A primorosa fotografia de Heloísa Passos e direção de arte de Ana Paula Cardoso proporcionam uma ambientação da cidade São Paulo no início do século XX, com a maioria das cenas na coxia e no palco do Teatro Municipal de São Paulo, locus do movimento modernista. O filme se inicia com uma cena em preto e branco de Cyclone sendo arguida pelo corpo de jurados para a seleção de uma bolsa de estudos em Paris e depois abre o colorido para contar a sua trajetória.
A maioria das cenas de Cyclone acontecem à noite ou em interiores, como no teatro ou na paupérrima casa onde Cyclone mora junto com uma família, que tem vários filhos, e ela ocupa um miserável quarto para escrever suas peças em meio ao tumulto de uma residência super populosa.
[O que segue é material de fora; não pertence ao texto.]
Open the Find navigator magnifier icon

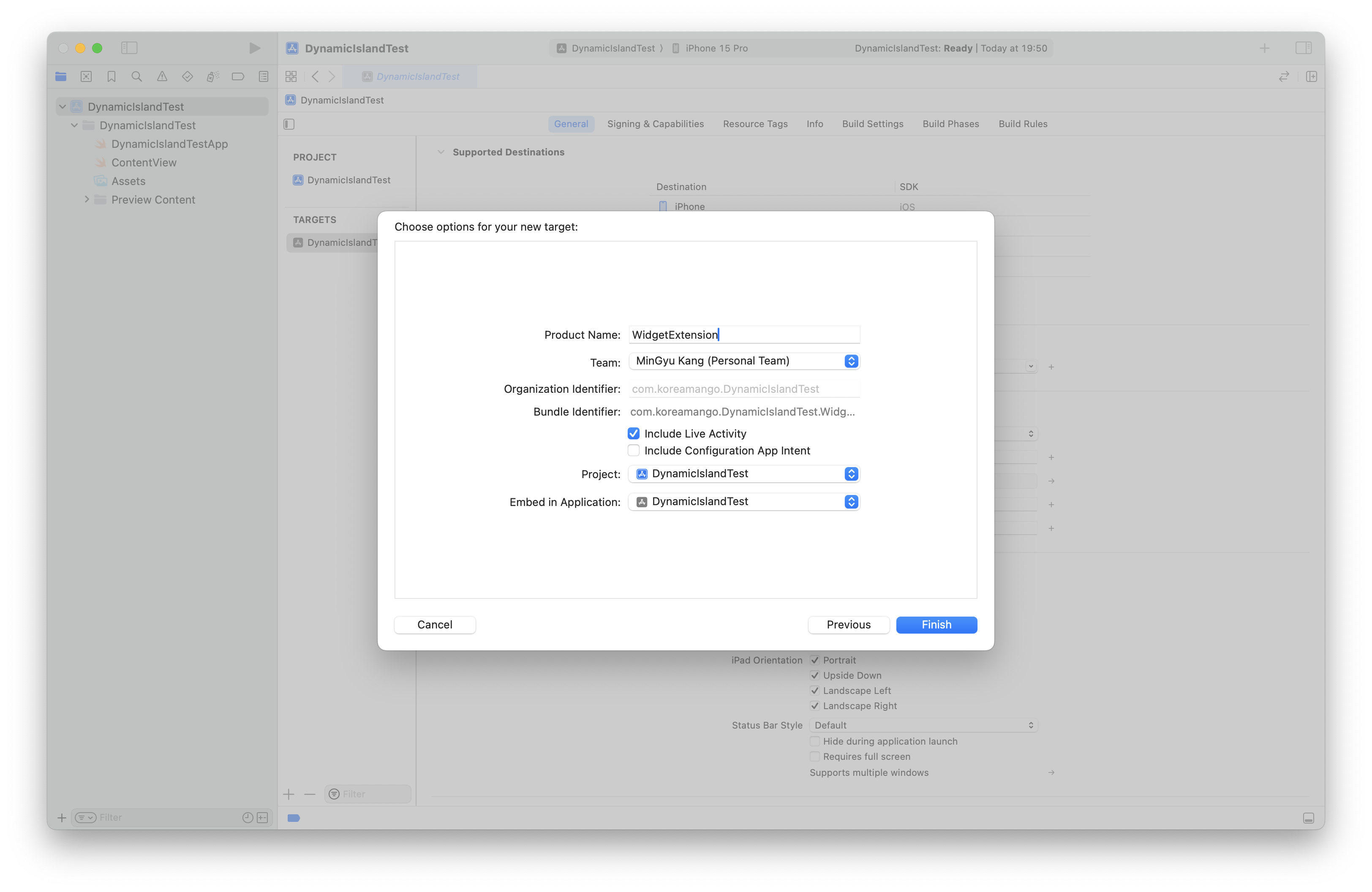[x=136, y=76]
A câmera na mão encampada pela direção de Flávia Castro acentua a instabilidade emocional de Cyclone e a tensão de uma mulher em ser artista em meio a uma sociedade preconceituosa, patriarcal e machista em pleno início do século XX.
O som também tem um papel primordial no filme já que Cyclone trabalha em uma gráfica e o barulho das máquinas compõe a atmosfera de angústia da personagem, que tenta a todo custo vencer as dificuldades financeiras conciliando o trabalho operário com o de dramaturga, além de ter que enfrentar o preconceito social quando decide viajar para Paris.
Apesar de ambientado no início do século XX, as questões levantadas pela obra se mostram bastante atuais e a narrativa introduz elementos interessantes com texturas e imagens distorcidas que trazem para o filme, uma atmosfera conflituosa e pesada da vida de Cyclone. Uma obra que merece ser apreciada e discutida, não só pelo tema que traz, assim como pela desafiadora concepção cinematográfica que enseja.